Am Oberschenkel waren nach der Diät noch ein paar Verhärtungen zu sehen, welche auf die Einstiche der Nadeln zurückzuführen waren. Diese sahen optisch aus wie Cellulite, das hatte mich schon etwas gestört.
Gibt es ein Ereignis, welches Dich stark geprägt hat?
Eines der prägendsten Ereignisse in meinem Leben war die Diät und Vorbereitung auf meinen ersten Wettkampf. Es hat mich gelehrt, wozu Körper und Geist fähig sind, die kleinen Dinge des Lebens noch mehr zu schätzen und dankbar zu sein, für das, was man hat.
Was hat Dein Leben mehr geprägt, der Leistungssport oder der Diabetes?
Prägend ist/war für mich bestimmt beides. Der Diabetes ist eine chronische Krankheit, die mein Leben herausfordernd gemacht hat und eine Tatsache, die gegeben ist.

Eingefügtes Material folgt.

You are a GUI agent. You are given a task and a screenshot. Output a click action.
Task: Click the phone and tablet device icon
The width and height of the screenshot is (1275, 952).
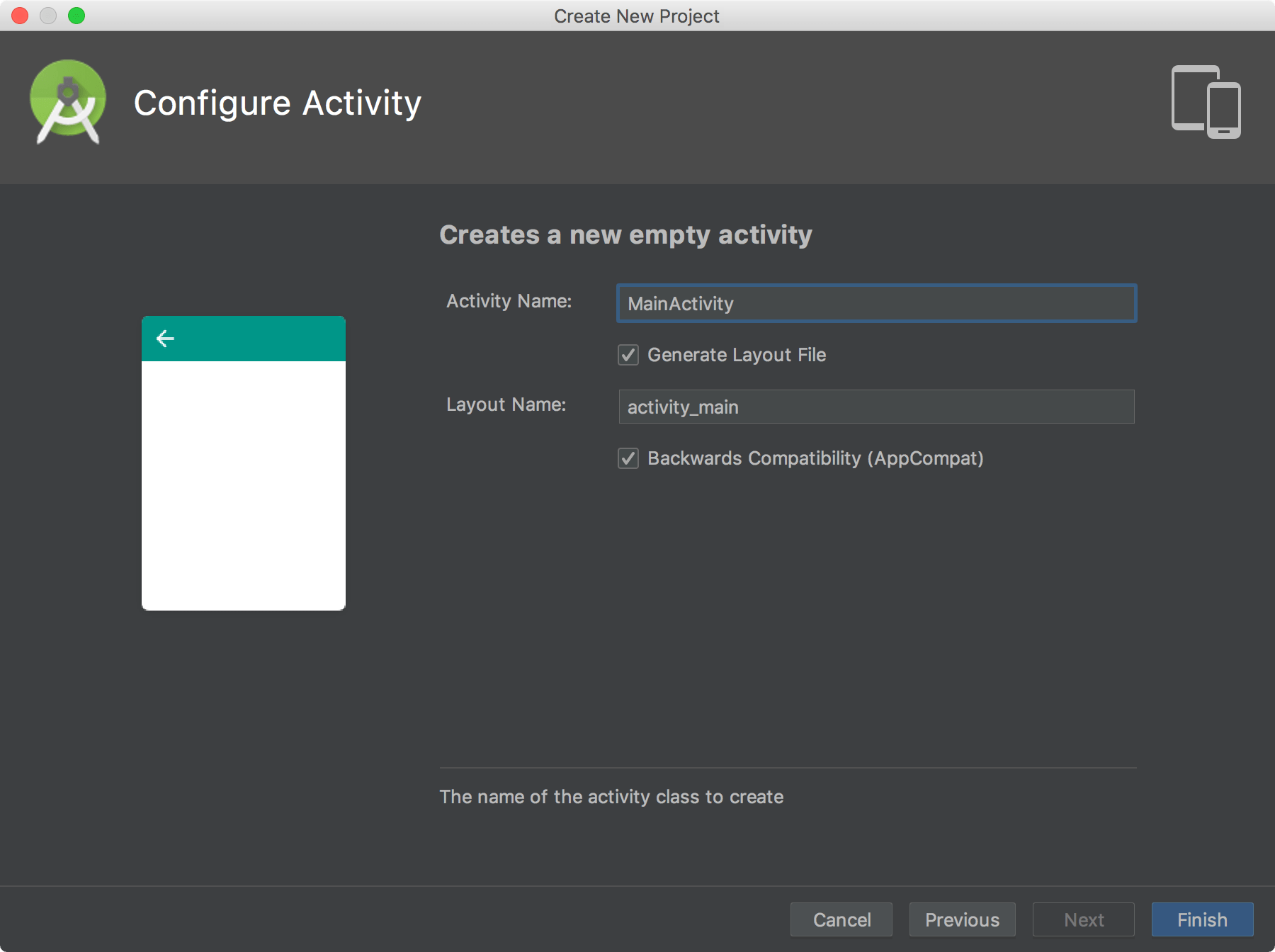(1206, 102)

Obwohl ich die Krankheit von Beginn an gut akzeptieren konnte, wünschte ich mir hin und wieder eine Pause davon zu haben. Der Leistungssport ist ebenfalls eine grosse Herausforderung, die ich jedoch aus eigenem Willen gewählt habe und mir offen bleibt, dies jederzeit wieder zu beenden oder aufzunehmen.
Das Fitnesstraining und die ausgewogene Ernährung geben mir eine alltägliche Balance für Psyche, Körper und Geist, kommen aber auch einem stabilen Blutzucker entgegen. Beide Herausforderungen haben mir zu einem grossen Mehrwert verholfen. Durch den Diabetes sowie das Bodybuilding musste und durfte ich mich mit mir und meinem Körper auseinandersetzen. Dadurch konnte ich mich umso besser kennen lernen. Ich bin dankbar für das, was ist und was ich bisher ich erfahren durfte.